Candyce: It’s a distraction. It’s a temptation. Do you find that the customers that are really succeeding, the companies that are making the growth happen, are they calculating cost of sale on lost deals? Do they understand what it costs them to pursue a deal that they’re not going to close?
Craig: No. I think that’s a good idea. I think just generally speaking if they do look back and try to make this decision they just kind of look at overall close rates and sales cycle times for that close rate. I don’t know that they look at cost, but I think that’d be a really good idea. In my experience, when you really show the numbers to a strategic thinker … My consulting team just did this a couple months ago. My team threw it up on the wall and showed them the numbers. We had a 25 slide deck. The CEO said, “Well, I don’t need to stay for the rest. Everything here speaks for itself.”
It was just close rates. It was obvious that this group was vertical based. Specific verticals of a specific size were the target market. Just on those numbers alone, that CEO literally said, “I’m leaving. You see those numbers? You know your ideal customer profile. Follow it. When can we start?” I think cost of sales would add to that, but I do believe just looking at your overall close rates, if that’s what you have, is a good leading indicator as well.
Candyce: It’s funny, when I started a company with a partner back in 2000 called IBSN (later rebranded as Selero, an equally unfathomable name). When I started, we had 7 big deals in the pipeline. This was a technology company that provided integration really deep in the client’s weeds. We had to know about how they do their business. We had in our pipeline: Nike, Public Storage, Gates Rubber Company, and two big financial services companies, and a couple of others. I can’t remember who they were, but it was really random deals in the pipeline.
We brought in a guy that I had worked with in the past who had a couple of very successful businesses that he had built and sold. He came on as an advisor for us, and the first thing he said is, “Do you remember how when you were a kid you took a magnifying glass and lit leaves on fire? Did you do it with a really broad stream of light coming through? No. You had to focus the light through the magnifying glass to get the tightest point of light possible, and that’s how you created a fire.” He convinced us, and it took some convincing, to get rid of all those deals except the two opportunities that were in the financial services space. Those were in a very specific vertical within a niche inside financial services. We focused there.
We managed to close both of those deals. Before, we hadn’t closed anything for like eight or nine months. Within a year we had 47 accounts just with a tiny team of eight of us. That led us to be able to get venture capital and build a company, but had we not focused we never would’ve gotten there.
Craig: Yup, it’s the truth. I love that analogy too. I may have to use that.
Candyce: Go for it. I use it all the time. Now, you said there were three. Ideal customer profile, and we don’t have a lot of time, but I do want you to be able to hit the others.

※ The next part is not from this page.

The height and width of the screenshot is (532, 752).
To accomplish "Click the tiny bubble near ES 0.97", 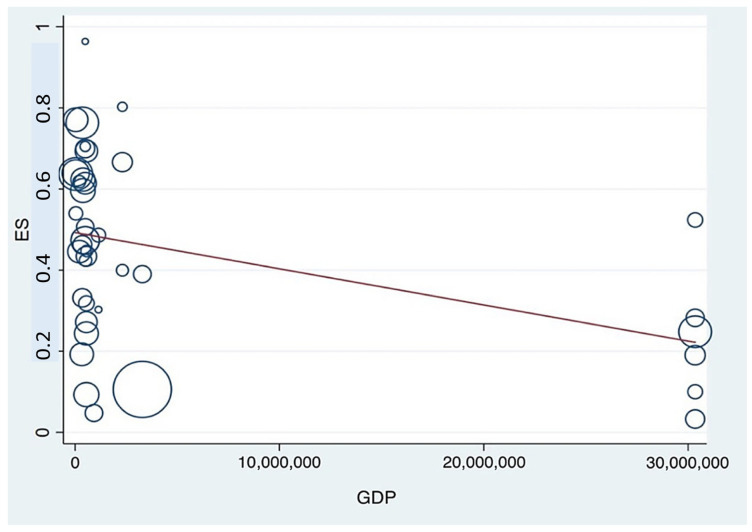I will [x=85, y=41].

Craig: Well, I think there’s a second thing, which is engagement. We did a study with sales leaders, big companies with big, large sales teams, so very experienced sales leaders. We asked them, “What’s the most important thing that you care about?” 90% said “engagement…. Quality and quantity of engagement.” It was really interesting because the study was about tech. It was qualitative, and you listen to the interviews these guys would say, “Well, you can tell me I can send 200 e-mails, but what I really care about is can I get my team engaged with the right customers, more of them delivering quality engagement? That’s what I care about.” It was like 90%. It was a big number it was really healthy. I was just really pleased. There were no shiny objects there.

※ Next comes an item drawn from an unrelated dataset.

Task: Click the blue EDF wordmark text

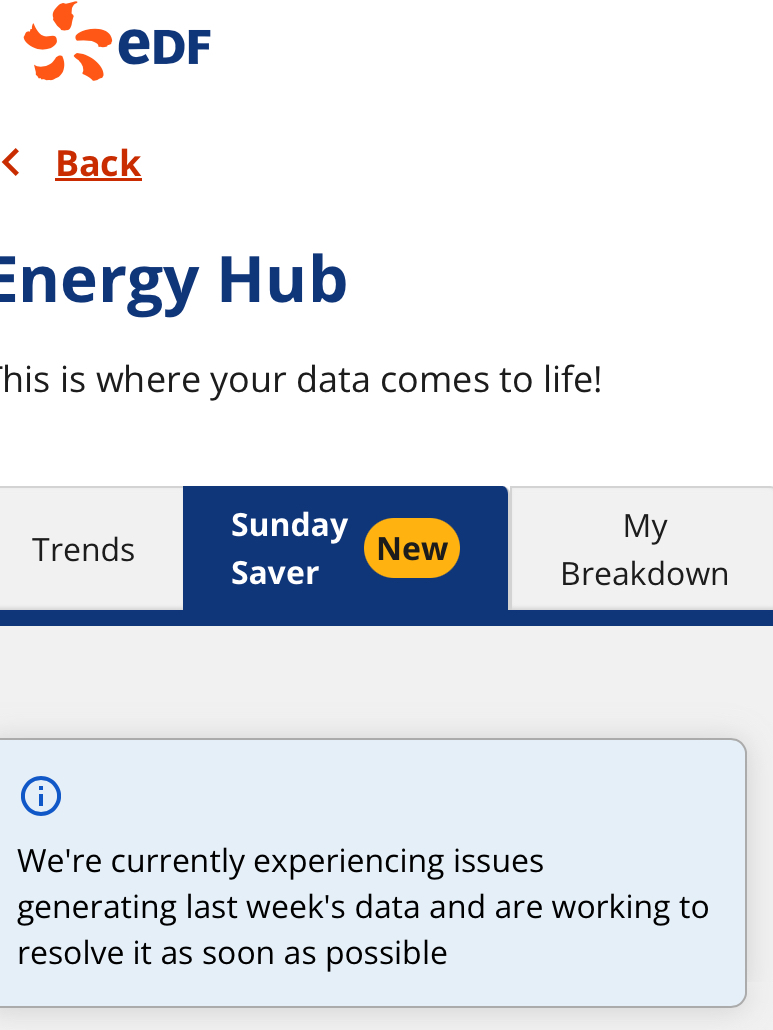Action: click(164, 46)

That doesn’t mean that they’re not tech-centric. Many of them were, but when they thought about tech they thought about, can it drive more quantity and quality engagement? When they thought about methodology, like a Challenger Sale or whatever, is that going to deliver quality engagement? When I think about starting a company it’s hard because you want to think about scale, but I have seen the most important thing is setting goals in terms of quality engagement with your target market. Especially early on. I wrote about that on my blog.
[When we started TOPO,] we set a number for everyone in the company to go have 10 conversations a week with someone in our target market. We were not really discerning about the buyer personas at the time. We eventually became that, but we just wanted to engage with people in our target market. We created content that was incredibly deep. We did play with quantity because, look, we still come from a tech background, so we were thinking about SEO and all these things, and quantity around it. Our biggest, our best, and most important pieces of content we gave away. We gave away everything. Every member in the content marketing field says, “Just help and give it away,” but they never really do it. They say, “Well, I’ll give it away if you give me your name. I’ll give it away if you come visit me.” We just said No.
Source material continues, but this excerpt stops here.